SESSION PARLEMENTAIRE
Sous le signe de la sérénité

 

La première session parlementaire a démarré sous le signe de la sérénité dans les deux Chambres, à quelques semaines des nouvelles élections législatives au Gabon.

Au niveau de la Chambre basse, les députés, dont un grand nombre seront encore candidats pour la prochaine législature, ont émis leur souhait de voir des élections libres et transparentes le 28 avril prochain. «Ces élections, les députés les veulent sereines et transparentes afin de les éloigner du venin de la contestation qui, bien malheureusement, est source de violence électorale », a déclaré le président de l’Assemblée nationale, Richard Auguste Onouviet.

« Il est de notre responsabilité collective, nous parlementaires, vous gouvernement et vous juge constitutionnel de changer le regard suspicieux porté sur nos élections et de contribuer de manière décisive à la rénovation de notre démocratie », a poursuivi l’homme au perchoir.

Le président de l’Assemblée nationale est en tous cas persuadé que cela est possible, notamment «après la ferme volonté exprimée dans cette perspective par le président de la République, chef de l’Etat, après les recommandations du dialogue politique nationale d’Angondjé ». Toutefois, continue-t-il, « il serait faux de prétendre que rien n’est fait pour rétablir le lien de confiance entre les Gabonais et leurs élections ».

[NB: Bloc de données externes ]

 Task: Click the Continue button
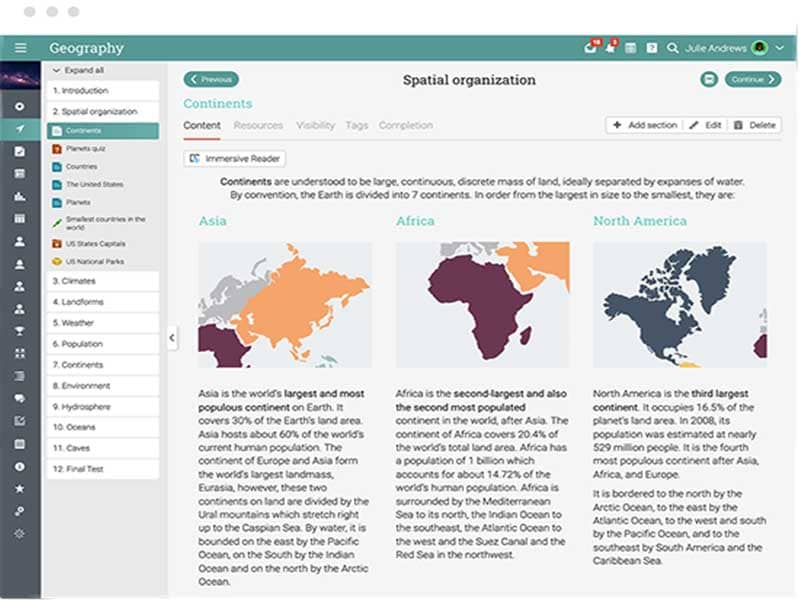[x=753, y=79]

Du côté de la Chambre haute, l’ouverture de la session a été marquée par la volonté des Sénateurs de prendre acte de la récente décision de réduction du nombre des Sénateurs. La baisse du nombre des élus résulte du dialogue politique d’Angondjé convoquée par le président de la République en 2017, a rappelé, en effet, la présidente du Sénat Lucie Milébou Aubusson. « Pour l’intérêt de la République, nous devons assumer cette responsabilité historique, et nous inscrire dans une démarche patriotique », a-t-elle déclaré. « L’Etat de droit doit s’affirmer, à commencer par notre institution. Il nous faut donc concilier la démocratie du nombre, et la démocratie des nouvelles circonscriptions qui entreront en vigueur, lors des prochaines élections locales », a continué Lucie Milébou Aubusson.